Change: Symbolism & the resonance/dissonance dance
The symbolic messages that these send (unintentionally or not) are difficult to reconcile with the stated intent by government and the housing sector to learn from Grenfell, make our homes safe and build trust with residents.
In my experience, sustainable change demands that executives and boards attend to two critical things.
- Setting a clear Intention, and
- Managing Symbolic Change by intentionally ensuring that decisions and actions resonate with the stated intent and create dissonance with the status quo.
Unless these are both present and managed consistently and with integrity over time, change will be superficial and exist at the level of platitudes and ‘nicely’ worded direction and policy statements that have little lasting impact and often lead to increased levels of mistrust. Putting aside any blame narratives, I wonder if there is a failure to understand the nature of change and the symbolic importance of decisions.
The modern world does not operate in a linear, cause-effect manner. You can neither predict nor control change. All decisions have unintended consequences and the art of leadership is navigating this complexity and nudging change in the desired direction.
A key trimtab is managing the symbolic dissonance and resonance of decisions and actions. Dancing with the symbolic messages and narratives our decisions and actions create. Decisions should either conflict with the status quo or resonate with the stated intent (and sometimes both). Failure to do so, leaves people questioning the authenticity of leaders and their intent.

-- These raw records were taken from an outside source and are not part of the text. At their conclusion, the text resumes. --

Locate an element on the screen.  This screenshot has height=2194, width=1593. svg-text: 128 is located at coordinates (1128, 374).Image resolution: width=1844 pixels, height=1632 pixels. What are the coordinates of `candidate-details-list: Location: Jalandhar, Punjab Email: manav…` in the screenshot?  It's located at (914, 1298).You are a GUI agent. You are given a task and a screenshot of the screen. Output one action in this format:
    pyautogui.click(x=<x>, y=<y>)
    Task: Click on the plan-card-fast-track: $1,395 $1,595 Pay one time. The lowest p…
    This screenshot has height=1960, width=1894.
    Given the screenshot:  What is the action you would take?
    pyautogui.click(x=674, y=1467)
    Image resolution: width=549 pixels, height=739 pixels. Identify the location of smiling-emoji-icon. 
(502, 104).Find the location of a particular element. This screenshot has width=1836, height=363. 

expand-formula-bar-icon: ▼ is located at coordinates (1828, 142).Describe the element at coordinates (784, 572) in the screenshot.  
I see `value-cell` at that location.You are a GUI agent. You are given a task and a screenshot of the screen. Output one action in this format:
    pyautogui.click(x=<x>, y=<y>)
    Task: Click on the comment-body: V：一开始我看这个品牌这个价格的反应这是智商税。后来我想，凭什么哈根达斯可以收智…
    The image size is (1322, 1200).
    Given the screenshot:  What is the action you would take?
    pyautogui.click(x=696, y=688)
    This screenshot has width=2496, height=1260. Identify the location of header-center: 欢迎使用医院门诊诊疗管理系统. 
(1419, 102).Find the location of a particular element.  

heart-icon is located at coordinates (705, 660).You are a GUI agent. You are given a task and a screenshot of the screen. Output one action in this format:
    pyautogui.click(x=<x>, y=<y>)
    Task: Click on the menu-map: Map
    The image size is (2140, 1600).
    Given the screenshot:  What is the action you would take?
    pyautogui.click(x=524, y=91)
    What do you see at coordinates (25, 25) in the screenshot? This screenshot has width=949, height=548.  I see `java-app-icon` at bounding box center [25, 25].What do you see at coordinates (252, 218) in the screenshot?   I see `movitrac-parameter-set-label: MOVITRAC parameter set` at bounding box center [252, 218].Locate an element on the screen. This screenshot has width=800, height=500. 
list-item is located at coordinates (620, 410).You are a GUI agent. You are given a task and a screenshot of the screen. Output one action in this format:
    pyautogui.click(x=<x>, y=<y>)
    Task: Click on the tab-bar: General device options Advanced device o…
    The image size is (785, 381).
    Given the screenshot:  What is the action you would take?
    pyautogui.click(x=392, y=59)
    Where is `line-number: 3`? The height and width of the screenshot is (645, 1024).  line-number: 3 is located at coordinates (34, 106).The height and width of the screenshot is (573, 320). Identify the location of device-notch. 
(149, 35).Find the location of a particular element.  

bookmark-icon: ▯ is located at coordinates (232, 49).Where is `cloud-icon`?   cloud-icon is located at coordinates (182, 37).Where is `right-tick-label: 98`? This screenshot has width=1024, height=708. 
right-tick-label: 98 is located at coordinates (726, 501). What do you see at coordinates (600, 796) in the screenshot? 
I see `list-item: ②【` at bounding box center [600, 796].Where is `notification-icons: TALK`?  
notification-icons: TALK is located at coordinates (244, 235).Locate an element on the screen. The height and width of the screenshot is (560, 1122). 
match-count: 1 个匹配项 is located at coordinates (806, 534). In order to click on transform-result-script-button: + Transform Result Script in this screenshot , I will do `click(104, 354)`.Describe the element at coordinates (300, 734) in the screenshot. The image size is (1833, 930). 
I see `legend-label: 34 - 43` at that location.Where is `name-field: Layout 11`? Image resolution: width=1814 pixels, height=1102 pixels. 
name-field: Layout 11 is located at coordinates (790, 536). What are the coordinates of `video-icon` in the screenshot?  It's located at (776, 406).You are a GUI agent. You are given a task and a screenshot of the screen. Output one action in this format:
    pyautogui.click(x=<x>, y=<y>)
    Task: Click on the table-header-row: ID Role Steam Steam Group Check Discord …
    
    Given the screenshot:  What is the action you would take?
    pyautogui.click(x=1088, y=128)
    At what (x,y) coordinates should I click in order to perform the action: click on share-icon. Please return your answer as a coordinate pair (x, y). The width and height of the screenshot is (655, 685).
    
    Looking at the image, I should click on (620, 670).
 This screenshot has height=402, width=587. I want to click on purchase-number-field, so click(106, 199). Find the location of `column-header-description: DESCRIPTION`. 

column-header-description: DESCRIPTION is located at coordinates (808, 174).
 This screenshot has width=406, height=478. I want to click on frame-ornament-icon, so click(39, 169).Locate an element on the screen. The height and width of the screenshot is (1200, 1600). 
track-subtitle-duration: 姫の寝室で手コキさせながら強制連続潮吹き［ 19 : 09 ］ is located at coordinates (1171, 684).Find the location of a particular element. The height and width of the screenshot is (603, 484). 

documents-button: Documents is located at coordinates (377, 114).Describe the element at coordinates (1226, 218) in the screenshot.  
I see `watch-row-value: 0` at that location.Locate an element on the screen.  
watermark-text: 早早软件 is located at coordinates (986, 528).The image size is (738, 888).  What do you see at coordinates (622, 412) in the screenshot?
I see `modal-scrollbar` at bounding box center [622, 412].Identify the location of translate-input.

What messages do these decisions send?
- Appointing someone with links to Arconic to the Grenfell Inquiry panel;
- Appointing someone who ignored fire safety concerns pre-Grenfell and advised Theresa May in how to respond to it; and
- Ignoring messages and e-mails from those living in homes with flammable cladding.
Symbolically these conflict with the stated intent to learn from Grenfell and to build trust and listen to residents. This is why they are problematic. Whether or not Mehra’ impartiality will be affected by her association with Arconic is irrelevant; whether Barwell is well qualified for the board role is irrelevant; whatever reason Jenrick has for ignoring residents is irrelevant.
These are poor decisions in that they fail to symbolically resonate with the intent for learning, listening and trust.
Perhaps, those that made them don’t understand the nature of change and the importance of the symbolic messaging of decisions and actions. Failing that, it’s difficult not to conclude that there is a lack of real intention to learn from Grenfell, make our homes safe and build trust.
Their next actions will be telling…
And then there was this…
“The Prime Minister is completely committed to doing whatever it takes to secure justice for the bereaved and survivors and all those affected by the tragic fire at Grenfell Tower. This government will ensure that they have an active and engaging role to play in implementing the lessons of Grenfell.” Downing Street Spokesperson
“We owe it to the bereaved and the survivors to deliver action on a scale and at a pace commensurate with the level of tragedy, and to do all that we can to ensure that this never happens again.” Robert Jenrick at the debate pictured.
If serious about change and learning from Grenfell, leaders must consider the symbolic messages and impact of their actions and decisions.